WHAT YOU WILL DO: Your output is to hold only the lines from the one showing "Task: Click the log out door icon" through the end of the listing, exactly, with every picture excluded.

TASK INPUT:
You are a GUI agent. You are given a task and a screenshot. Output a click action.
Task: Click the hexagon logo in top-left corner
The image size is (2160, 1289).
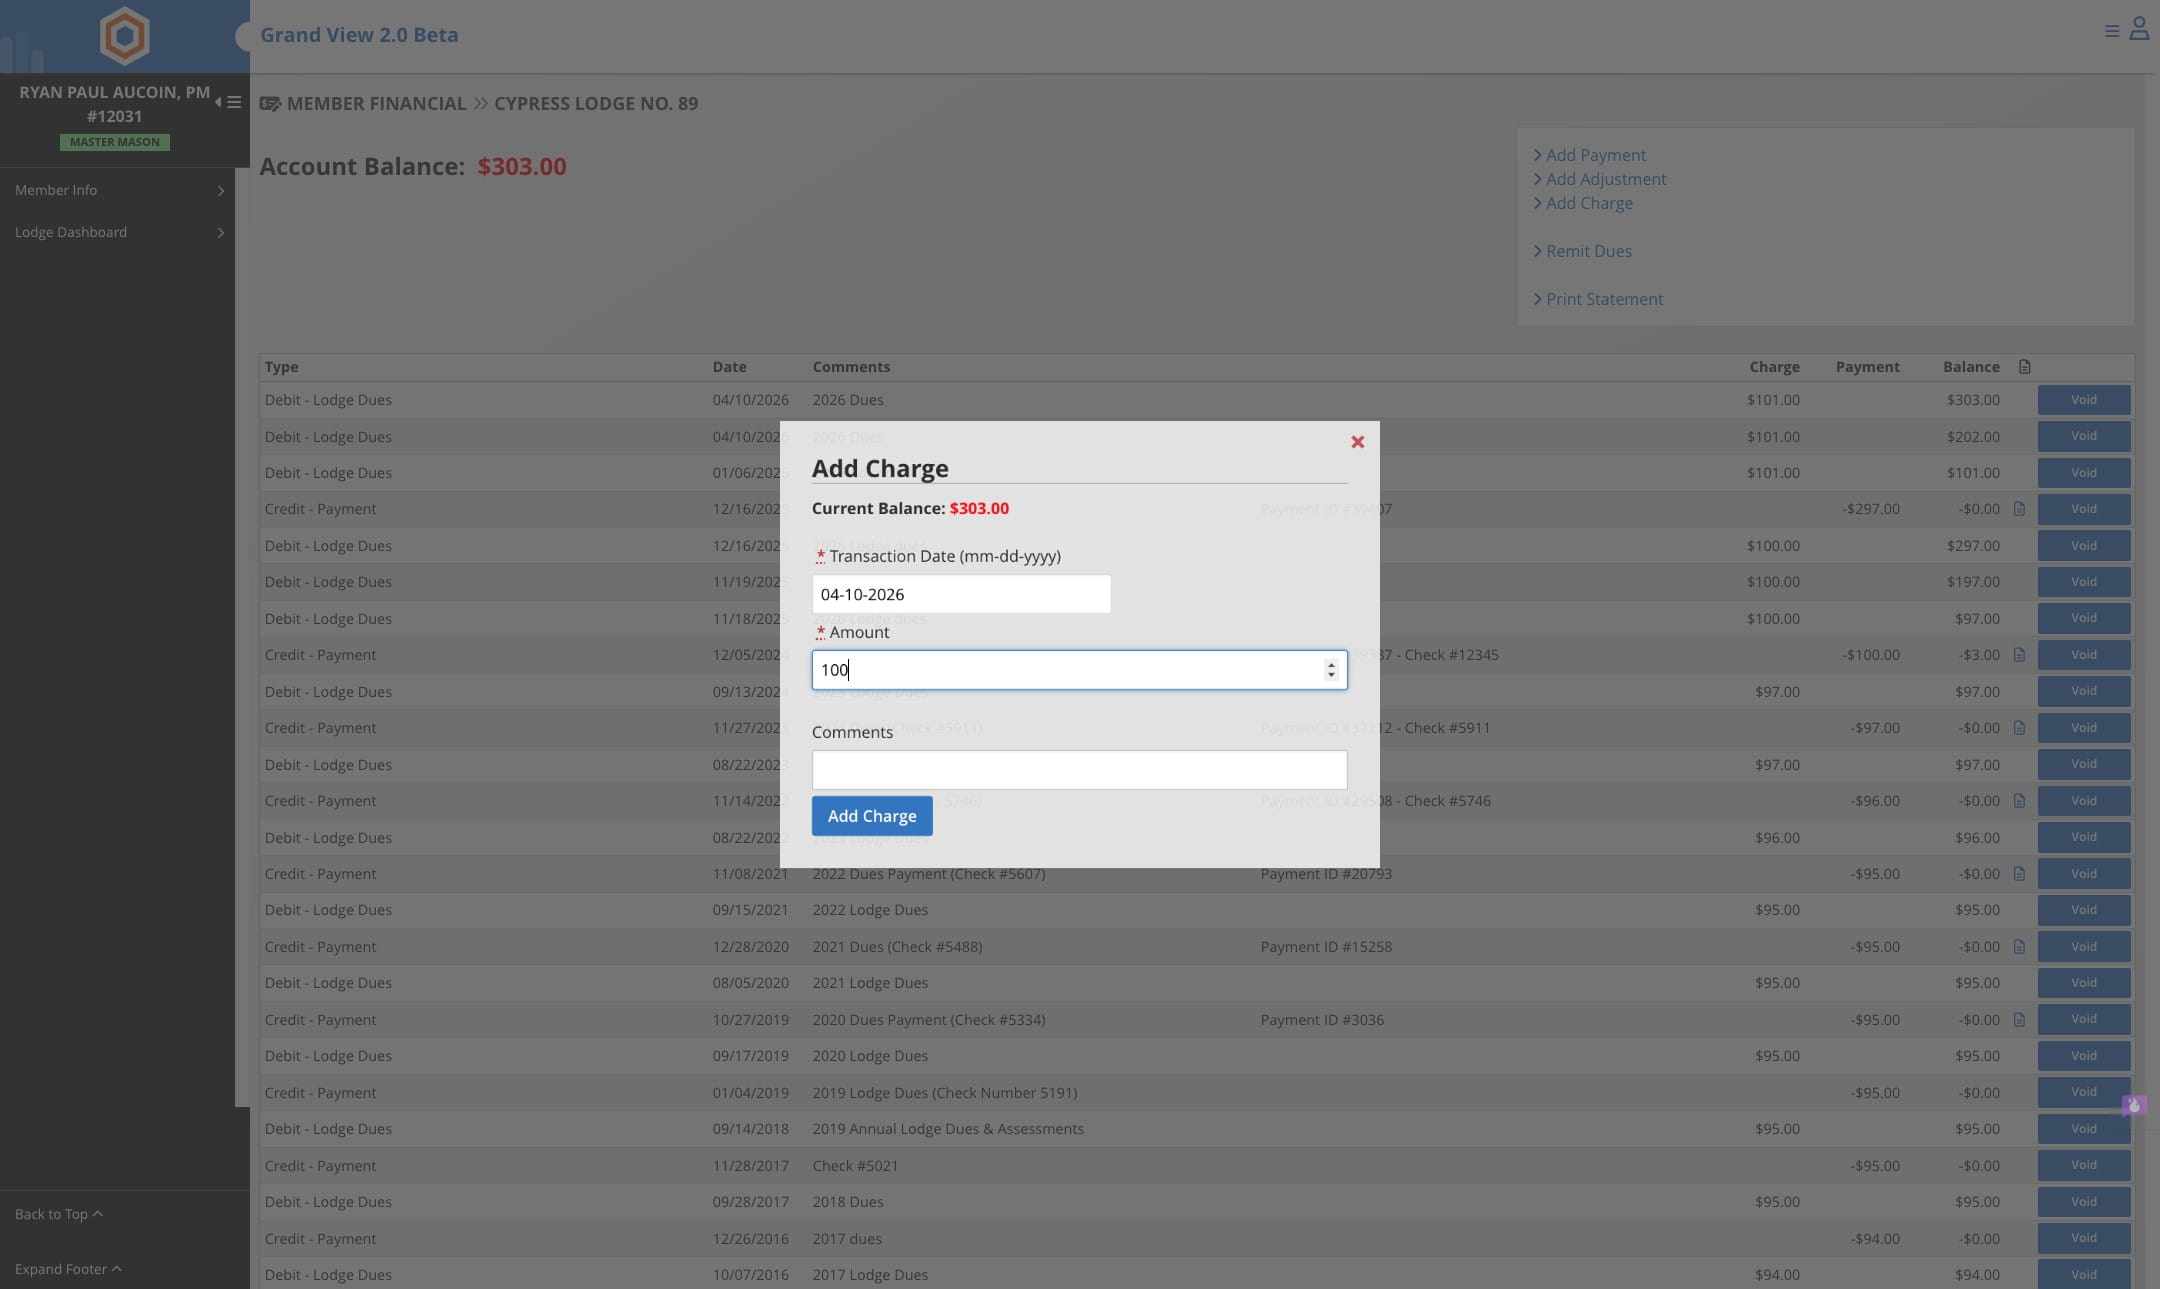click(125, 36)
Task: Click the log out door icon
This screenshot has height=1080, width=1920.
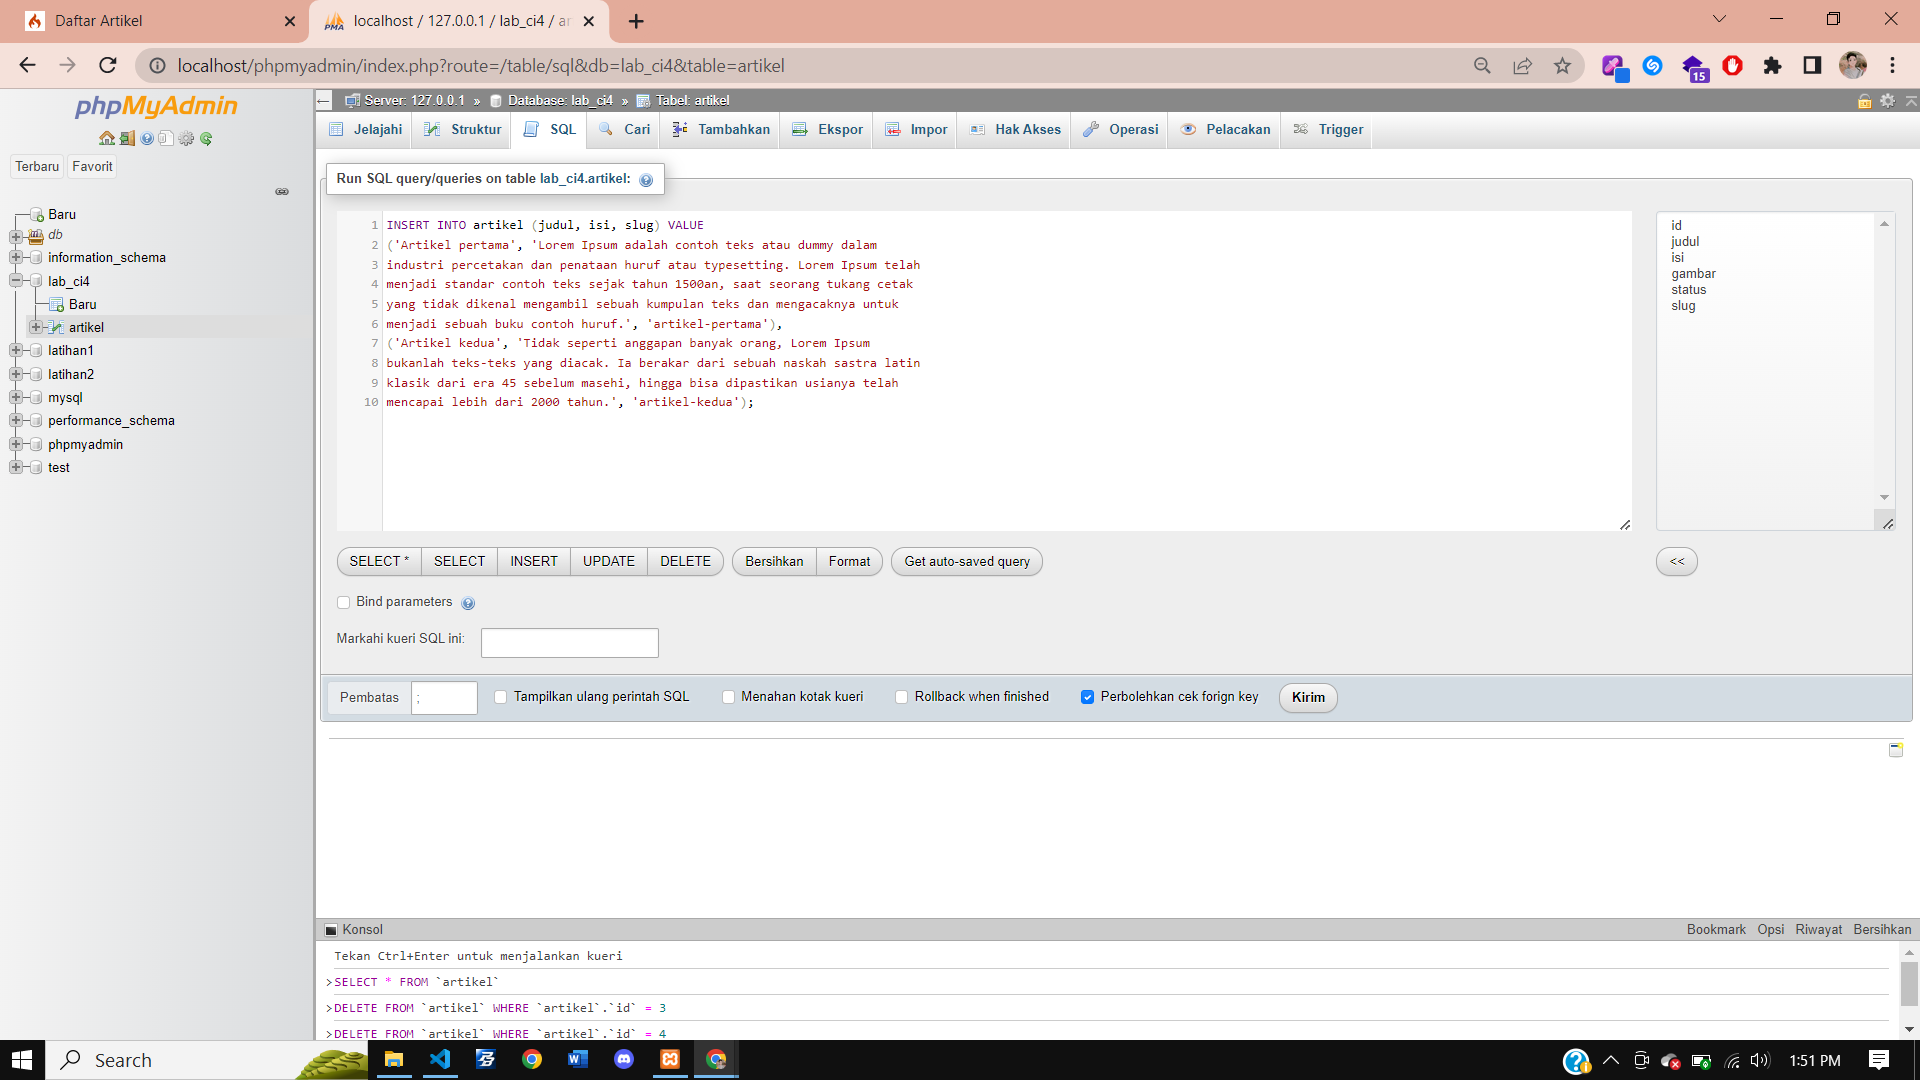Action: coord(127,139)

EXERCISE ANSWER:
Task: Click the log out door icon
This screenshot has height=1080, width=1920.
Action: coord(127,139)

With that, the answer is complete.